START Records for the exercise
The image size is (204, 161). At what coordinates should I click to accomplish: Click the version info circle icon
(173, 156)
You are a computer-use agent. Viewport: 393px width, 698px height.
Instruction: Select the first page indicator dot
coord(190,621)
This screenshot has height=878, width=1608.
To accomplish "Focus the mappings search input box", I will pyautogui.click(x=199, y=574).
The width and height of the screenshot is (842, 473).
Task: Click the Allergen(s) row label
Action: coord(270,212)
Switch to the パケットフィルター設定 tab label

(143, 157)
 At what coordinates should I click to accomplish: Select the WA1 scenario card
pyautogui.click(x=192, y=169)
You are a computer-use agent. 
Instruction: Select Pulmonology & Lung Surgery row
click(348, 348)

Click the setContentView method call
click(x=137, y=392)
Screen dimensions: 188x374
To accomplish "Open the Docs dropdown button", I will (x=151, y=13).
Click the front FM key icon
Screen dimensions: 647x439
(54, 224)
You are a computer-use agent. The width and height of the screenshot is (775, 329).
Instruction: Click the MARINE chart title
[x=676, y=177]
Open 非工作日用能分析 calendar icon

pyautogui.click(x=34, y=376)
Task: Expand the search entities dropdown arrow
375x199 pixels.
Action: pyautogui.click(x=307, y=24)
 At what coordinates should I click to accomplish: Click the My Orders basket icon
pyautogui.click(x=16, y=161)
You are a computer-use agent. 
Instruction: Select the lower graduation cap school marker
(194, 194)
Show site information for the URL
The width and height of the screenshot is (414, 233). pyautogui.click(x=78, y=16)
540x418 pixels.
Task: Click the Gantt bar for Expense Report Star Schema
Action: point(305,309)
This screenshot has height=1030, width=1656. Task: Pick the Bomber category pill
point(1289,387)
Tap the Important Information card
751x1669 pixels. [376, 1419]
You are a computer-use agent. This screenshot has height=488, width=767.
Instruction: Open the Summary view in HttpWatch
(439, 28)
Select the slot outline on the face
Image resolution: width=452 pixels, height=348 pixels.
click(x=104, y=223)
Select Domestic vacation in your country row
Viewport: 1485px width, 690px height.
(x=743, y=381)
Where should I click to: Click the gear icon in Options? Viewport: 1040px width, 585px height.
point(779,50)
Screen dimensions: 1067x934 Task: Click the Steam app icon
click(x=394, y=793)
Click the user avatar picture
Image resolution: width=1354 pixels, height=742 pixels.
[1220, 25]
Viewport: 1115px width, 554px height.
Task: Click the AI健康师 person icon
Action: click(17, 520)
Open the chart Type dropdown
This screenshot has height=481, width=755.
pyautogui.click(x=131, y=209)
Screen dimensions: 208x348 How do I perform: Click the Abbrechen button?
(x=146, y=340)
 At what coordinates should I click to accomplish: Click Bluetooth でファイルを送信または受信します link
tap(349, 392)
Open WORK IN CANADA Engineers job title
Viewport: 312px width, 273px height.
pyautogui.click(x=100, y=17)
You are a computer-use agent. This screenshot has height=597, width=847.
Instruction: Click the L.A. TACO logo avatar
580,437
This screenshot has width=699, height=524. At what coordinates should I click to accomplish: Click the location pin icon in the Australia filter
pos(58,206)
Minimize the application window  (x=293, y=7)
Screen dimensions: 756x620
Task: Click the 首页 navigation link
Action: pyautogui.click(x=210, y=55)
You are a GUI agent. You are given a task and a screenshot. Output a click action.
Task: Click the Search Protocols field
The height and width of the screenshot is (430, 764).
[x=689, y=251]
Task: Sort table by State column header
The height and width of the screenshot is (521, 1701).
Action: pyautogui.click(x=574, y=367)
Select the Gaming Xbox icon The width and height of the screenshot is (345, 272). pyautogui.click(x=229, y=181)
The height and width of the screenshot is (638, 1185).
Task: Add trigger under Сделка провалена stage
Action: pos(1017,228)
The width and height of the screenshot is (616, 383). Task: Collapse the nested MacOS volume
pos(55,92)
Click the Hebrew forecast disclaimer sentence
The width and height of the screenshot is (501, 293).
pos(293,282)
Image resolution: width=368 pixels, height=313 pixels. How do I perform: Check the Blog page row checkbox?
END Records for the exercise
▶ **Problem to solve**
Restate every record exactly, leaving nothing out.

▶ **Written response**
The image size is (204, 161). At what coordinates should I click to accomplish: Click the version info circle icon
(173, 156)
You are a computer-use agent. Viewport: 393px width, 698px height.
Instruction: Select the first page indicator dot
coord(190,621)
This screenshot has height=878, width=1608.
To accomplish "Focus the mappings search input box", I will pyautogui.click(x=199, y=574).
The width and height of the screenshot is (842, 473).
Task: Click the Allergen(s) row label
Action: coord(270,212)
Switch to the パケットフィルター設定 tab label

(143, 157)
 At what coordinates should I click to accomplish: Select the WA1 scenario card
pyautogui.click(x=192, y=169)
You are a computer-use agent. 
Instruction: Select Pulmonology & Lung Surgery row
click(348, 348)

Click the setContentView method call
click(x=137, y=392)
Screen dimensions: 188x374
To accomplish "Open the Docs dropdown button", I will (x=151, y=13).
Click the front FM key icon
Screen dimensions: 647x439
(54, 224)
You are a computer-use agent. The width and height of the screenshot is (775, 329).
Instruction: Click the MARINE chart title
[x=676, y=177]
Open 非工作日用能分析 calendar icon

pyautogui.click(x=34, y=376)
Task: Expand the search entities dropdown arrow
375x199 pixels.
Action: pyautogui.click(x=307, y=24)
 At what coordinates should I click to accomplish: Click the My Orders basket icon
pyautogui.click(x=16, y=161)
You are a computer-use agent. 
Instruction: Select the lower graduation cap school marker
(194, 194)
Show site information for the URL
The width and height of the screenshot is (414, 233). pyautogui.click(x=78, y=16)
540x418 pixels.
Task: Click the Gantt bar for Expense Report Star Schema
Action: point(305,309)
This screenshot has height=1030, width=1656. Task: Pick the Bomber category pill
point(1289,387)
Tap the Important Information card
751x1669 pixels. [376, 1419]
You are a computer-use agent. This screenshot has height=488, width=767.
Instruction: Open the Summary view in HttpWatch
(439, 28)
Select the slot outline on the face
Image resolution: width=452 pixels, height=348 pixels.
click(x=104, y=223)
Select Domestic vacation in your country row
Viewport: 1485px width, 690px height.
(x=743, y=381)
Where should I click to: Click the gear icon in Options? Viewport: 1040px width, 585px height.
point(779,50)
Screen dimensions: 1067x934 Task: Click the Steam app icon
click(x=394, y=793)
Click the user avatar picture
Image resolution: width=1354 pixels, height=742 pixels.
[1220, 25]
Viewport: 1115px width, 554px height.
Task: Click the AI健康师 person icon
Action: click(17, 520)
Open the chart Type dropdown
This screenshot has height=481, width=755.
pyautogui.click(x=131, y=209)
Screen dimensions: 208x348 How do I perform: Click the Abbrechen button?
(x=146, y=340)
 At what coordinates should I click to accomplish: Click Bluetooth でファイルを送信または受信します link
tap(349, 392)
Open WORK IN CANADA Engineers job title
Viewport: 312px width, 273px height.
pyautogui.click(x=100, y=17)
You are a computer-use agent. This screenshot has height=597, width=847.
Instruction: Click the L.A. TACO logo avatar
580,437
This screenshot has width=699, height=524. At what coordinates should I click to accomplish: Click the location pin icon in the Australia filter
pos(58,206)
Minimize the application window  (x=293, y=7)
Screen dimensions: 756x620
Task: Click the 首页 navigation link
Action: pyautogui.click(x=210, y=55)
You are a GUI agent. You are given a task and a screenshot. Output a click action.
Task: Click the Search Protocols field
The height and width of the screenshot is (430, 764).
[x=689, y=251]
Task: Sort table by State column header
The height and width of the screenshot is (521, 1701).
Action: pyautogui.click(x=574, y=367)
Select the Gaming Xbox icon The width and height of the screenshot is (345, 272). pyautogui.click(x=229, y=181)
The height and width of the screenshot is (638, 1185).
Task: Add trigger under Сделка провалена stage
Action: pos(1017,228)
The width and height of the screenshot is (616, 383). Task: Collapse the nested MacOS volume
pos(55,92)
Click the Hebrew forecast disclaimer sentence
The width and height of the screenshot is (501, 293).
pos(293,282)
Image resolution: width=368 pixels, height=313 pixels. How do I perform: Check the Blog page row checkbox?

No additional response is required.